Look for the string "Quick" in the listing below and copy every line in which it appears.

########################################

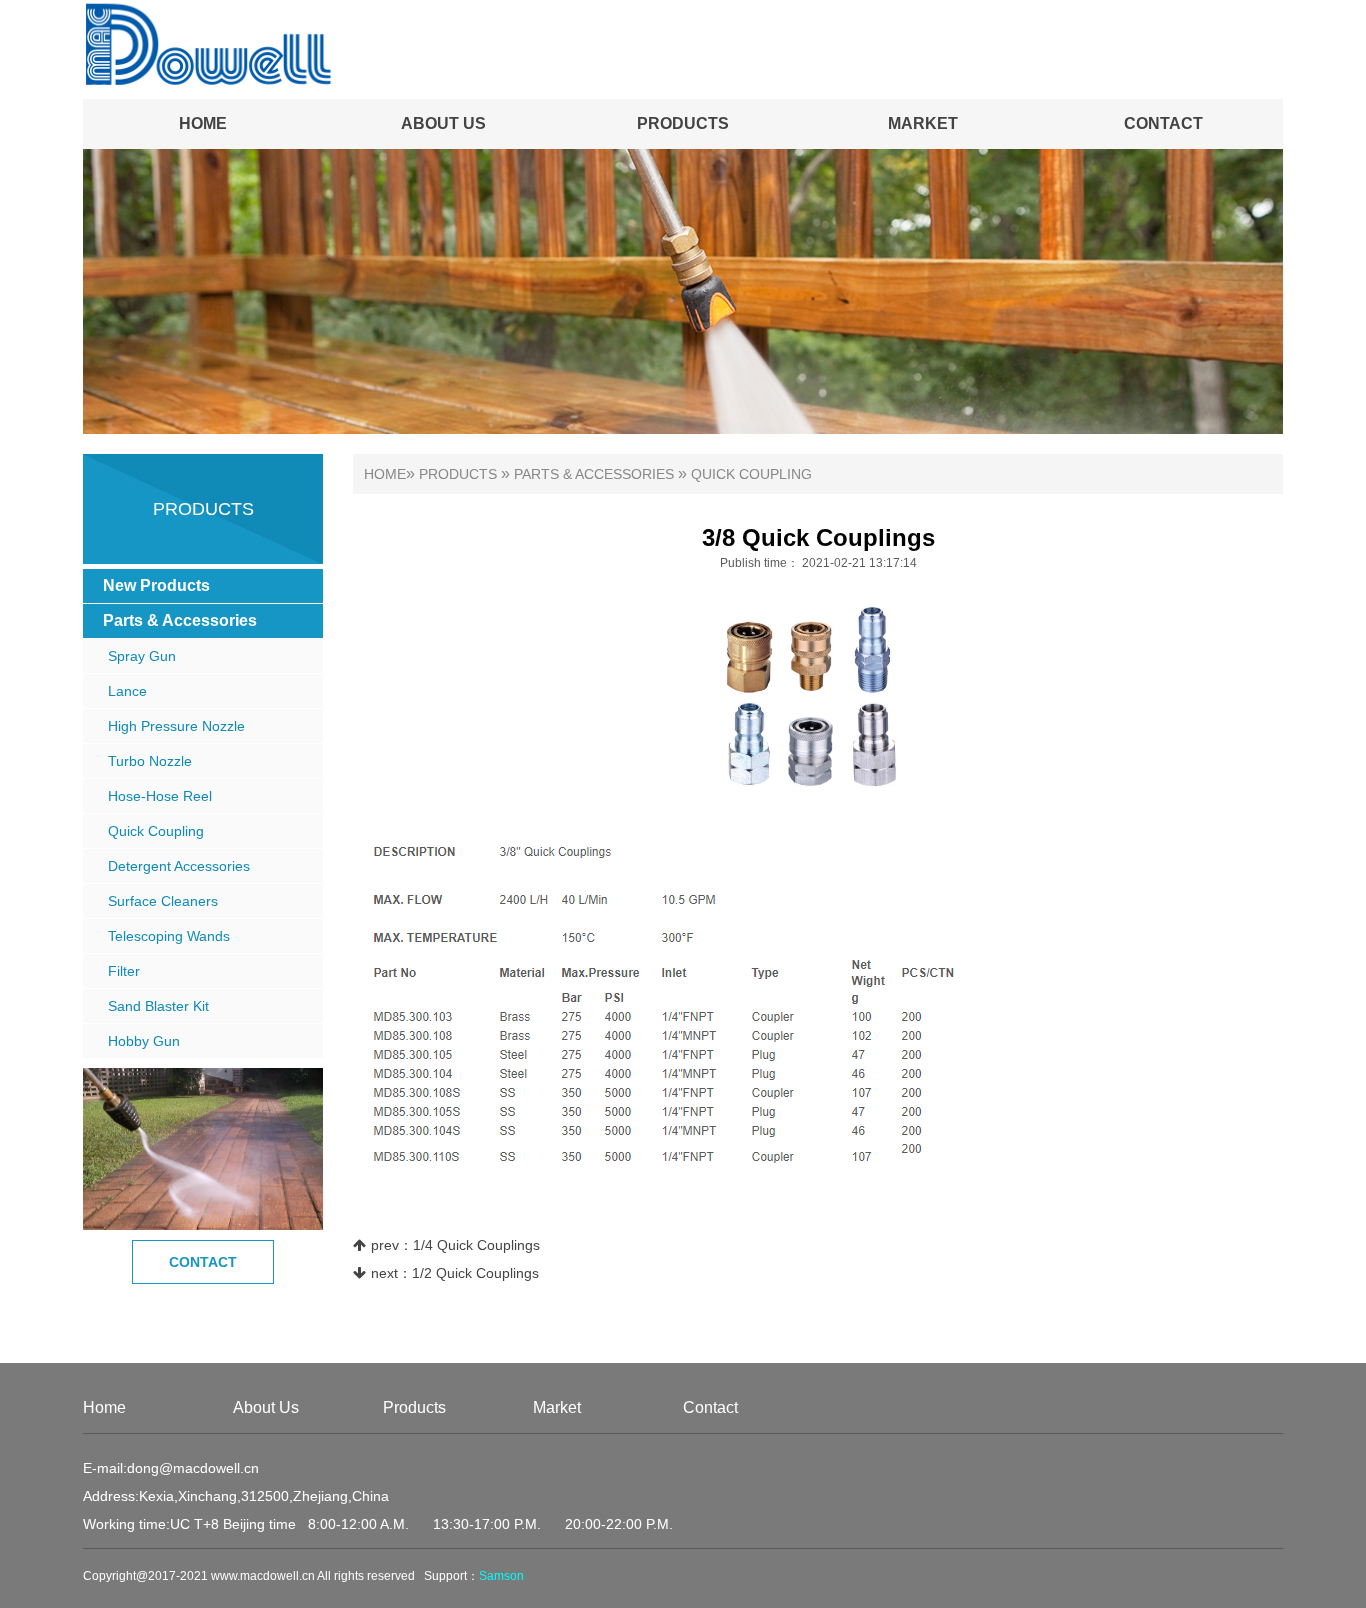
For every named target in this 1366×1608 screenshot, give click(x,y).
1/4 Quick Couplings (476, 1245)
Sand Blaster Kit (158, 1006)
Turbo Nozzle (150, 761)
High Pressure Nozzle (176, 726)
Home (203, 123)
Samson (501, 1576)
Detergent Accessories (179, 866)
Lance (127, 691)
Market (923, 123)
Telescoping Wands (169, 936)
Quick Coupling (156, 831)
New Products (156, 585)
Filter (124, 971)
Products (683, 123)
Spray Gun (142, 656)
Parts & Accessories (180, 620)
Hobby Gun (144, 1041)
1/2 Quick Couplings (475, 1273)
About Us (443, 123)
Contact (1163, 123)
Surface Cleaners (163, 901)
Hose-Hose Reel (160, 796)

########################################

■ ANSWER TO THE EXERCISE
1/4 Quick Couplings (476, 1245)
Quick Coupling (156, 831)
1/2 Quick Couplings (475, 1273)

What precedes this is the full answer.